On the album, Eminem is self-consciously autobiographical when he rhymes about himself - sometimes painfully frank, sometimes self-mocking. "Not only is honesty one of the biggest parts of recovery," Mathers said. "I'm blessed enough to be able to have an outlet."

The song "Deja Vu" chronicles that night in December 2007 and the escalating drug habit that led up to it, with Eminem offering and then demolishing his old excuses; he rhymes "pneumonia" with "bologna." In "Beautiful," a grudgingly self-affirming song built on a power ballad; he started writing it during the first day of one attempt at rehab, alone with a pen in a hospital room.

The album revisits Slim Shady's usual obsessions so thoroughly that it sometimes threatens to become a rerun. It isn't the first time he's rapped about abducting women, or used the sound effect of duct tape peeling off the roll. Eminem once again mocks Christopher Reeve, who died in 2004; he has lines about slightly stale targets like Britney Spears, Lindsay Lohan, Kim Kardashian and Sarah Palin. "Once he makes a painting, once he lays a lyric down, it's impossible to get him to change it," Dr. Dre said.

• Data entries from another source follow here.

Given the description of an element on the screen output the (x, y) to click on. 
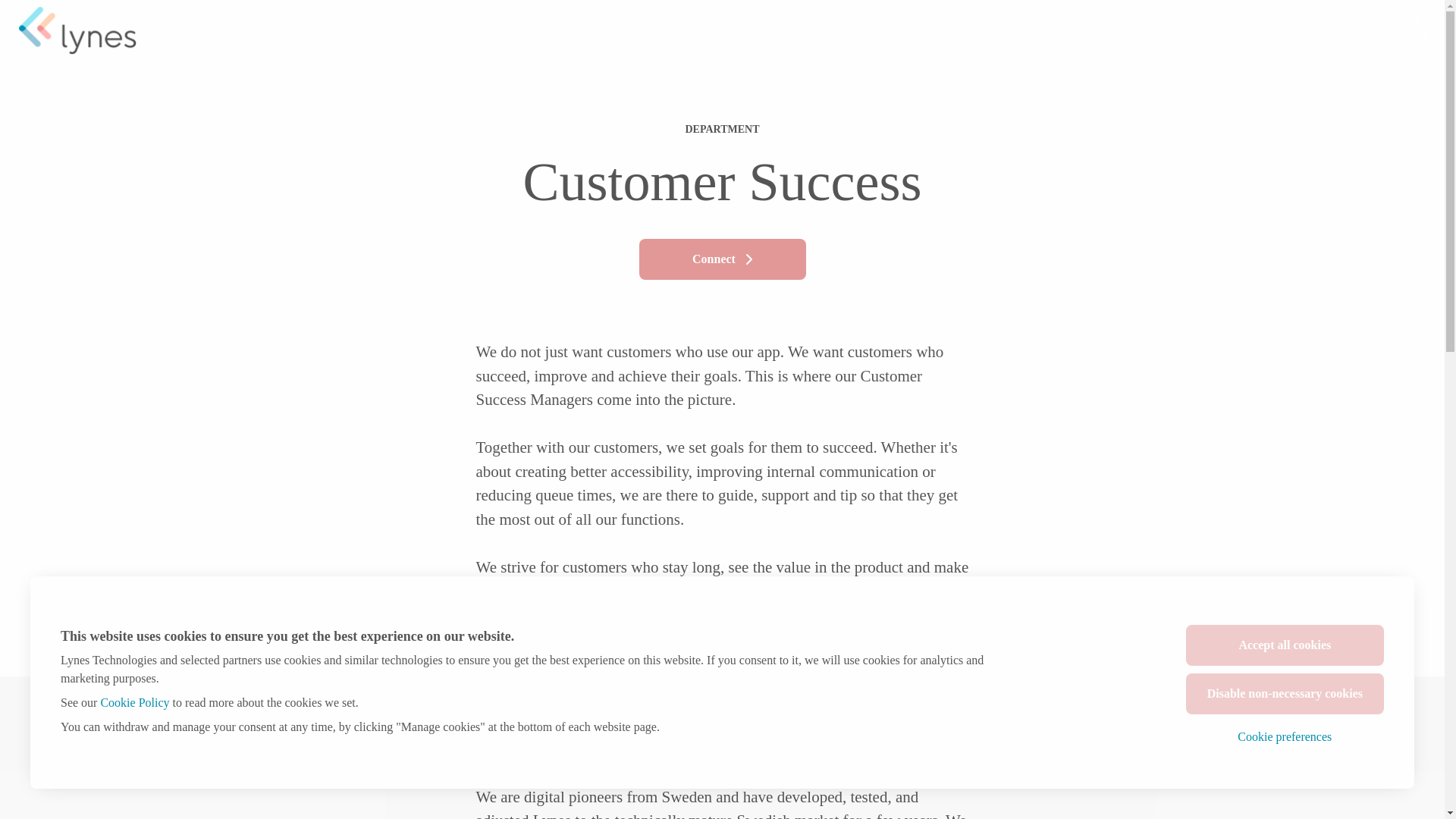
Career menu (1367, 30)
Share page (1417, 30)
Cookie preferences (1284, 736)
Connect (722, 259)
Cookie Policy (134, 702)
Accept all cookies (1285, 644)
Disable non-necessary cookies (1285, 693)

After five years' absence, Eminem still looms over hip-hop. Dom Theodore, vice-president for Top 40 pop programming at CBS Radio, had mixed expectations for "Relapse" because Eminem's hits had always been his humorous ones. "This album tends to be a little darker," he said. "It's still edgy, but not in a fun way. But I'd never write him off. You'd be hard pressed to find someone more talented."

Despite his nine Grammy Awards, many MTV appearances and tens of millions of albums sold, Eminem hasn't put himself on the celebrity circuit. "If it could just be about the music, I would only do the music," he said. "I don't hate the limelight, but I don't like it."

In the songs, Slim Shady still reacts to celebrities not like a fellow star but like a consumer stoking his crushes and fantasies from images on the airwaves. He just happens to be more extreme.

JUST POETRY

Confessions and broken taboos aren't Eminem's only concerns; he's also a virtuoso of phonetics. His raps rhyme internal vowel sounds along with the syllables that end words, and he'll let a chain of sounds take him wherever free-association might lead. "I'm taking celebrity names just out of the air, or just putting them in a hat and mixing them up and drawing a name," he said. "If your name happens to rhyme with something good, then you might get it too."

Word sounds are the genesis of "Insane," a song on "Relapse" that accuses a stepfather of raping him as a child. "It's pretty much all fiction," he said. "It's a perfect example of a rhyme gone bad."

There are so many references to prescription drugs on "Relapse" that Eminem could have earned product-placement deals from pharmaceutical companies. One reason, he said, is that the trademarked names are memorable words. "In my experience through rehab and the hospital and the overdose with the methadone, I learned so many different names of medications," he said.

"At the end of the day, it's just words," he added. "That's all it is to me."

But he also admits that he's inseparable even from Slim Shady's darker fantasies or, "obviously, I wouldn't be able to think of this." In one song, "Must be the Ganja" - which rhymes "dilemma," "Dalai Lama" and "Jeffrey Dahmer" - he boasts about being able to name "every serial killer who ever existed" along with all the details of their murders. Mathers said that was him: watching documentaries and writing down information. He was fascinated by "serial killers and their psyche and their mind states."

He continued, "You listen to these people talk, or you see them, they look so regular. What does a serial killer look like? He don't look like anything. He looks like you. You could be living next door to one. If I lived next door to you, you could be."